Aug 30, 2013

Our Dream Project--we're doing it!

Do you all remember when I posted about our confusing, scary and often strange journey to finding our home?

I talked briefly about how we've dreamed of building an attached greenhouse onto our home, and how this house provides the perfect structure for that. Well, we thought of it as a long-ways-off project, because even estimating using the cheapest materials (polycarbonate sheeting, and the thought of doing it that way, attached to the house, makes me shudder) we estimated the project would cost around 15,000. Well, again, I feel like some prayers have been answered. Glassing in our east/south porch would provide two sources of financial relief for us. One is, we eat a lot of vegetables, and up here, they're expensive. If we grow our own all the way through winter, we'd take a large chunk out of our grocery budget *and* more importantly, be self-sufficient.

The other benefit to an attached greenhouse is heat. Our home is not what they call passive; able to operate without electricity to heat and cool. But we'd like to take it closer to that. Our floor is heated by hot water in tubes connected to a boiler that can be fed by either electricity or wood. We love that. But... heating our house in winter still costs a lot. Having an attached greenhouse, and the stored heat that this would bring to our walls, would make a big difference.

I've been saying prayers now and then that we can get this project off the ground sooner rather than later. Our budgets are pretty tight, and there are a lot of things we'd like to do. Get a real lawn going, for instance.

The other day, Jeff drove by a glass store in town and saw they had glass windows at a steep discount. 4'X4', 2'X4', 2'X6', all for ten dollars each. Most of them are sliders, so they can be opened. It was an *amazing* deal, and Jeff quickly got out our sketchup models of the house and designed and moved things around until he came up with a plan using those window sizes. We estimated the other materials we'd need--cement, ciderblocks, lumber & plywood. And then we went on down and picked up 32 windows. For 10 dollars each.

They were salvaged from a complex that had been remodeled in a town a ways north of us. They're not perfect, but they're perfect for our purposes.

We estimate that our cost for the structure is going to be around 1,000. That's a much better number for us. Doable, in fact. IN fact, we are going to try to get it done before the ground freezes this winter. That means a busy few saturdays for us. But in the end... we'll have our greenhouse!

(it's not going to end up looking as nice as this, I don't think. And it won't be a stand-alone building, it will be framed by our porch. But that's the general idea we're working with.)

I'm excited because this is also a project that has been a source of joy and exhilaration for Jeff and me to plan. We love growing stuff. Love plants. We're planning on square-foot garden boxes all along the south side containing things like lettuce, tomatoes, peppers, broccoli, carrots, potatoes, celery, cabbage, onions, squash etc...

all the stuff we use. But we are also planning on hanging some awesome strawberry planters on the posts from hooks we'll install. I have a seed packet of alpine strawberries I've been saving for a long time.
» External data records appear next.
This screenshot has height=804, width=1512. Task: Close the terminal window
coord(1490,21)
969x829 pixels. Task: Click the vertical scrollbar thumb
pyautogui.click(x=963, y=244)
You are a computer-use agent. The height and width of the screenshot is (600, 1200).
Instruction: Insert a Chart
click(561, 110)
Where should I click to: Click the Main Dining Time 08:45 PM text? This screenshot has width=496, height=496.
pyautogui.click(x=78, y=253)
We also have big plans for other sorts of things.

We actually already have 2 avacado trees. We grew them from pits starting about 6 years ago. ... they need to be planted somewhere.
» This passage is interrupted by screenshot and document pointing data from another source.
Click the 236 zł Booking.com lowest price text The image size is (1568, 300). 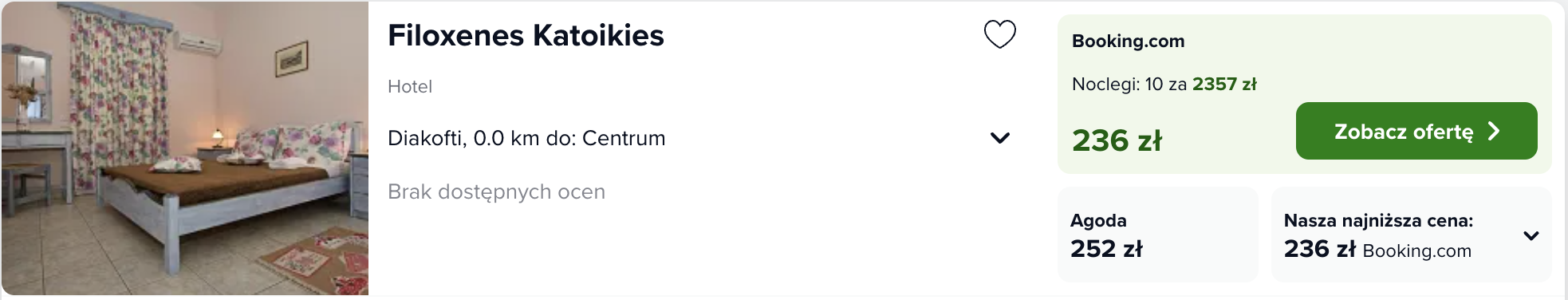click(x=1377, y=249)
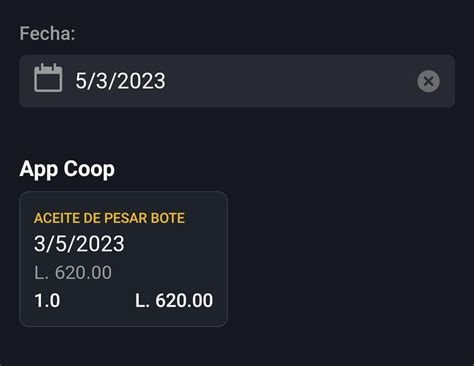Tap the 1.0 quantity value

click(47, 300)
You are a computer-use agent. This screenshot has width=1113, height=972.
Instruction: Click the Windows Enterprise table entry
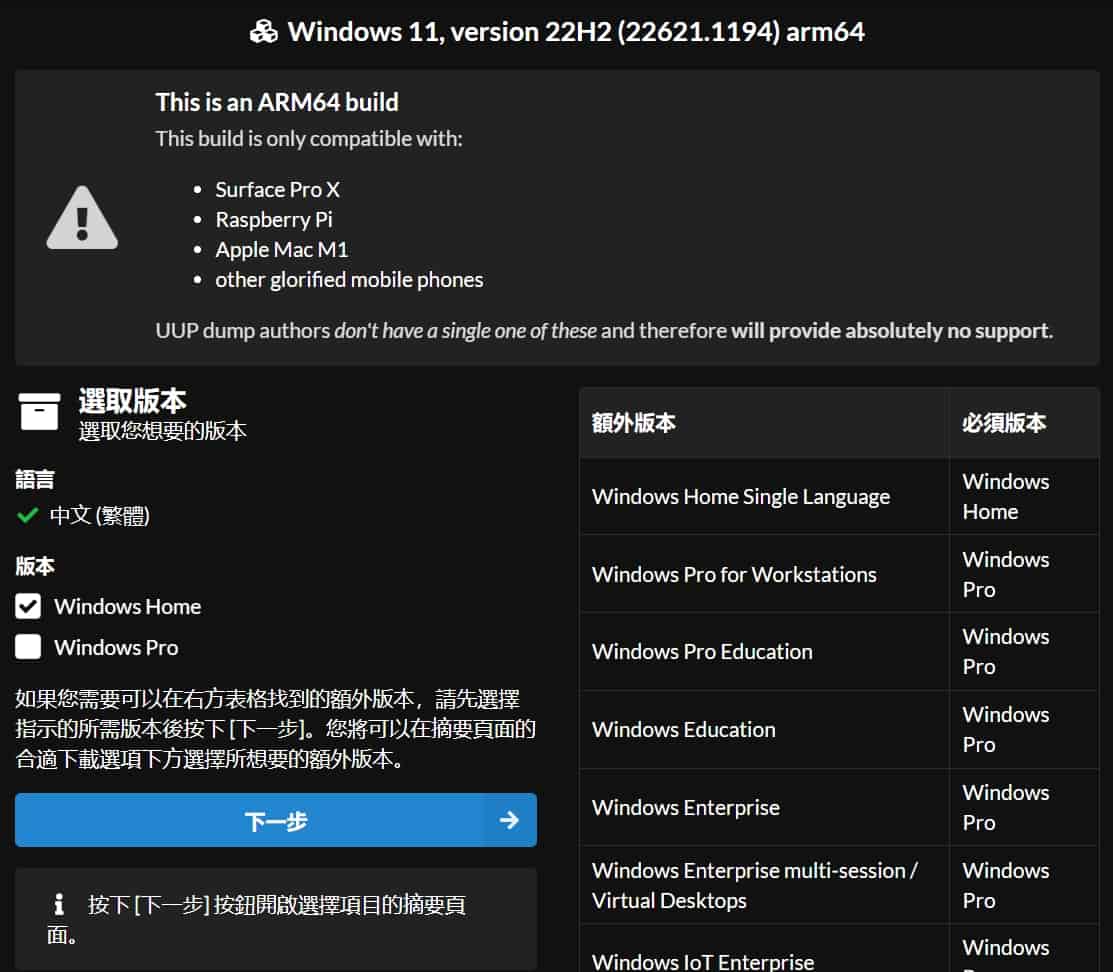tap(685, 807)
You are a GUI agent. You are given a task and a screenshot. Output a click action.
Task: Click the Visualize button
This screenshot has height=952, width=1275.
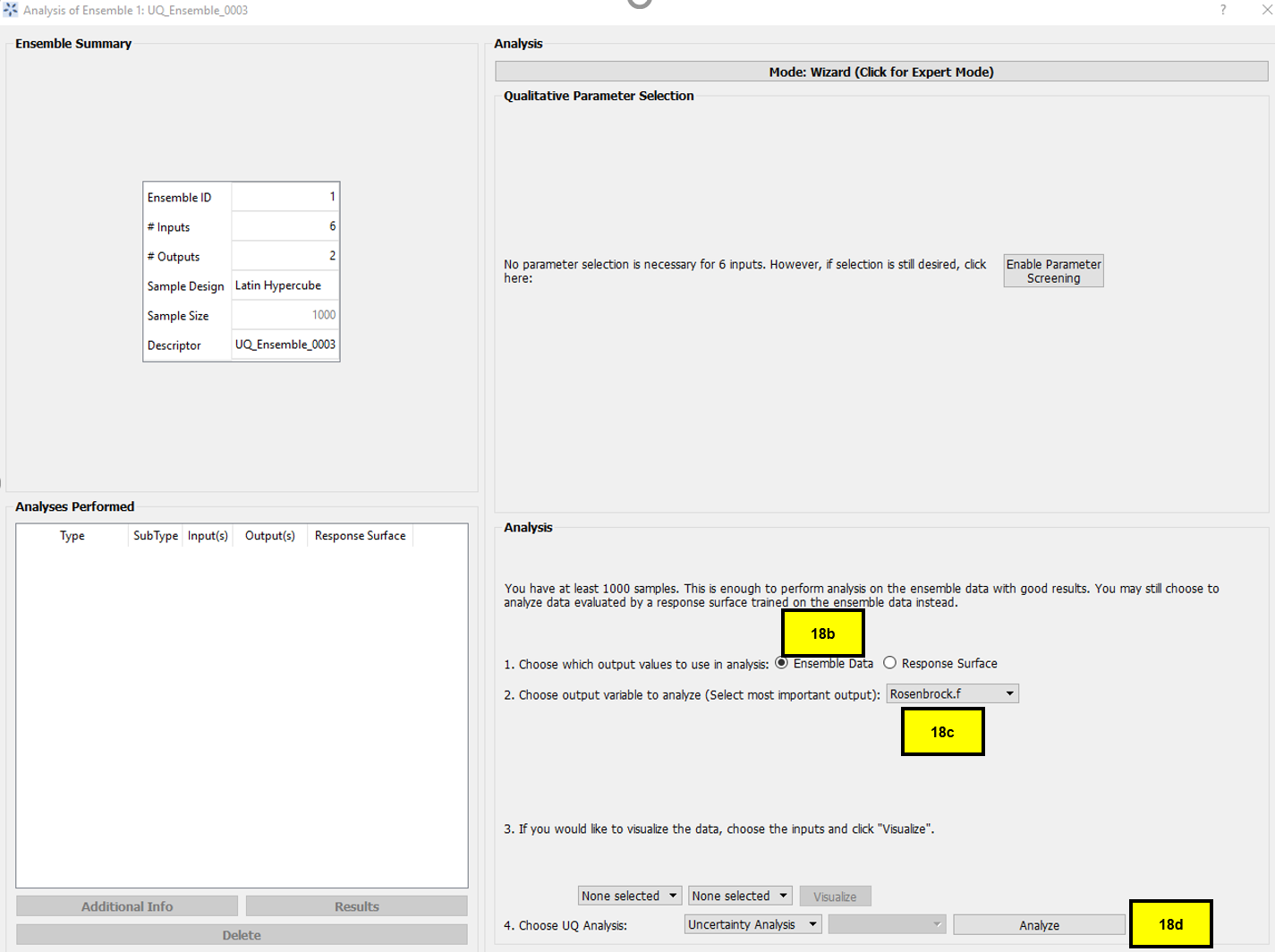click(x=835, y=895)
Our other plans are to create these garden boxes/other fixtures and planting devices so they are close to the south/east walls of glass away from the house walls, put in a mist/drip irrigation system, and then on the side closest to the house, we'll put sand down and do a path of black or dark flagstone, which will soak in the heat. We're also considering stripping the isulation on the wall until about 2 feet up and painting it either black or another dark color, so we have a wall that brings the heat more into the house.
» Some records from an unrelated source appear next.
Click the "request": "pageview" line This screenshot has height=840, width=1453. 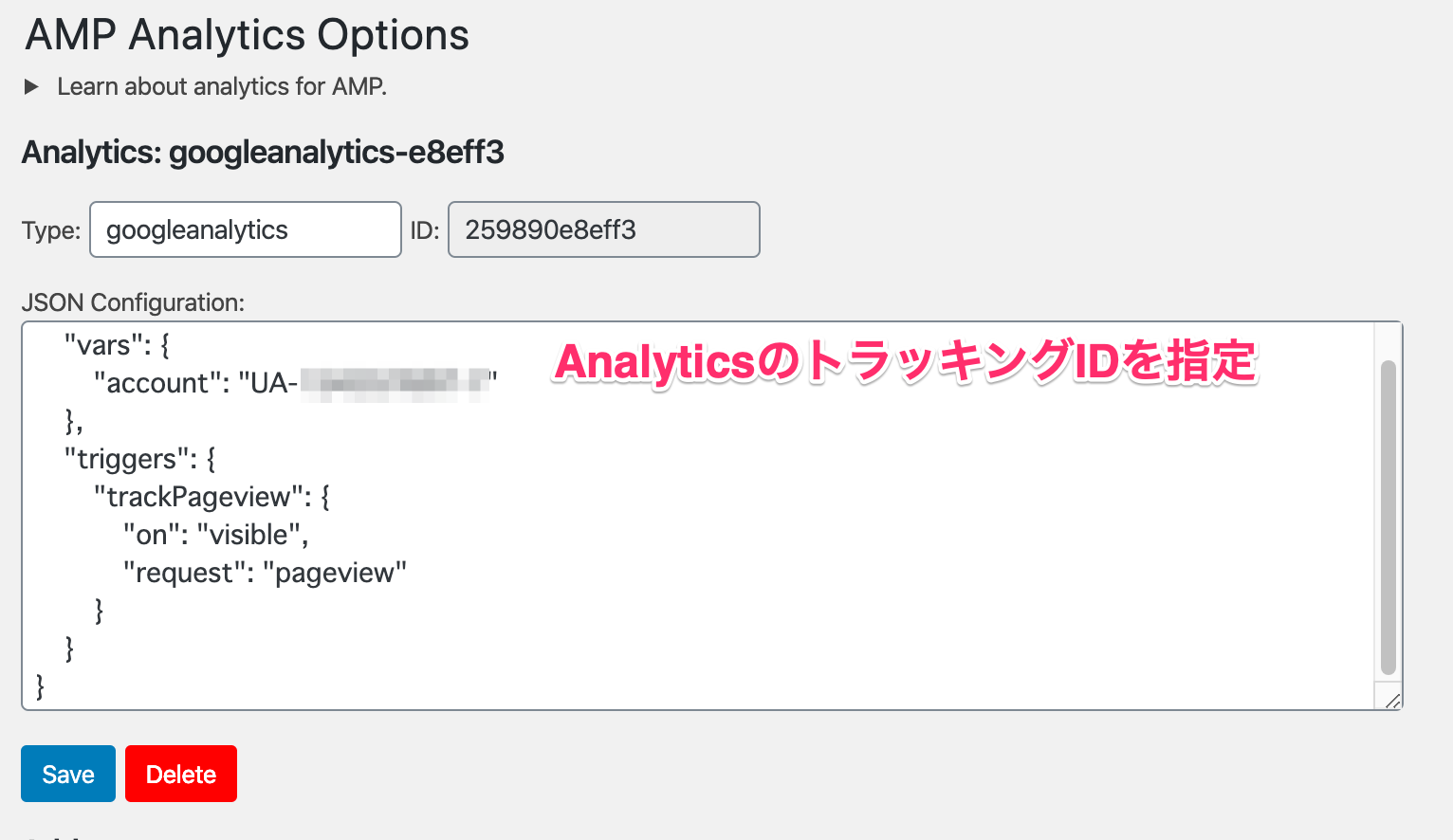(x=265, y=573)
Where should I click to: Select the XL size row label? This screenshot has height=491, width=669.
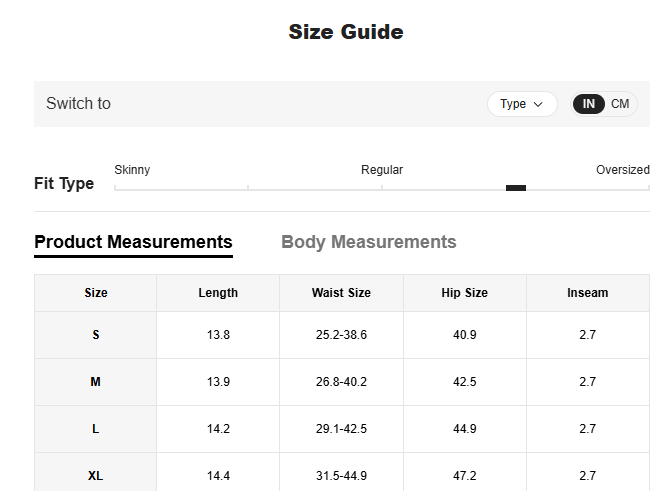(x=96, y=476)
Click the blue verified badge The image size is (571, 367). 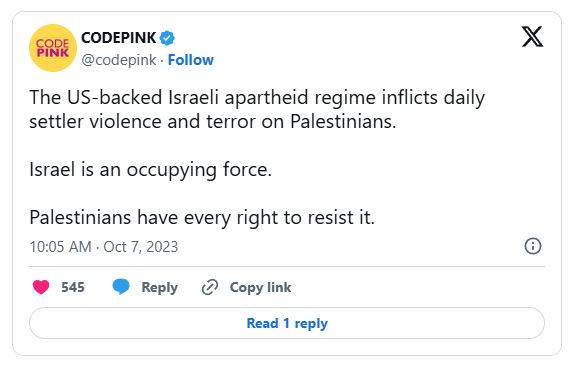pyautogui.click(x=167, y=38)
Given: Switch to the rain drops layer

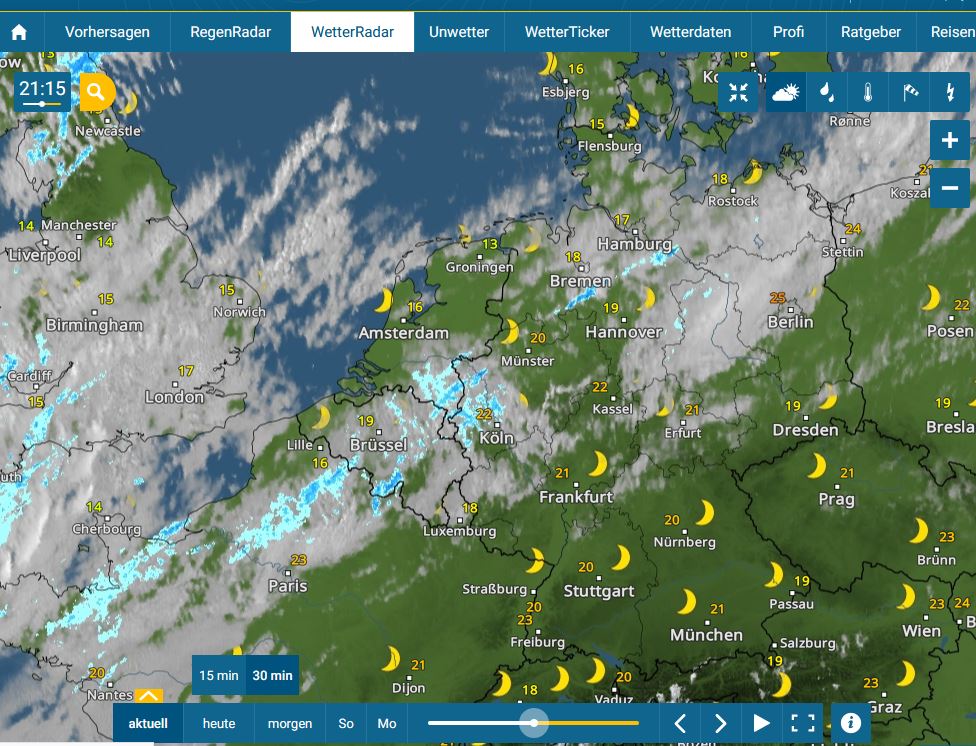Looking at the screenshot, I should [827, 92].
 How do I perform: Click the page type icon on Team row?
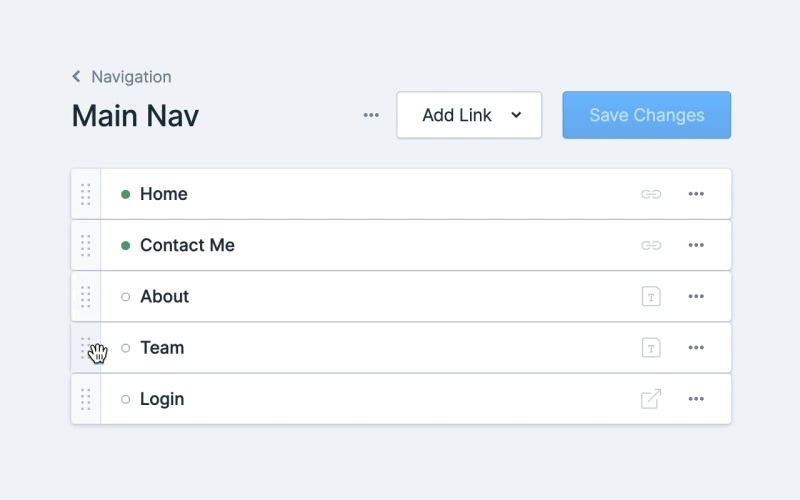(x=651, y=348)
I'd like to grow some plants to fill in the cracks of the flagstones as well. One possibility is irish moss, which is edible and a good thickener for raw food dishes--gels and puddings and such.

Another is elfin thyme, which grew in the flagstones of our front yard where I grew up. I love it.

I also want to put a small nest of orchard mason bees inside. They are known not to sting. They don't produce consumable honey... they're just for pollination.

Jeff plans to grow some dandelions in our lettuce garden, so even during the times of year where there aren't enough tree or vegetable flowers, we'll have dandelions for them to use as nectar. At least that's the plan. Grandiose, perhaps. And the outside structure might go up fast, but the inside stuff will probably come around 2 things at a time... probably we won't finish it all inside for a couple years. But in the meantime, we're excited to finally be building it. Hooray for not deciding things are improbable, and for asking for help and getting it.

I feel pretty blessed.


David L said...

Yay for Masonry bees. Gad to see my suggestion implemented, though I'd love to see you do honeybees someday. I wonder how your masons will handle that small space. They are solitary, but I don't know how much space they need for foraging.

Either way, I'll gladly help construct come October.

Nate N Rebecca Scott said...

This is awesome! I wish you the best of luck as you guys build!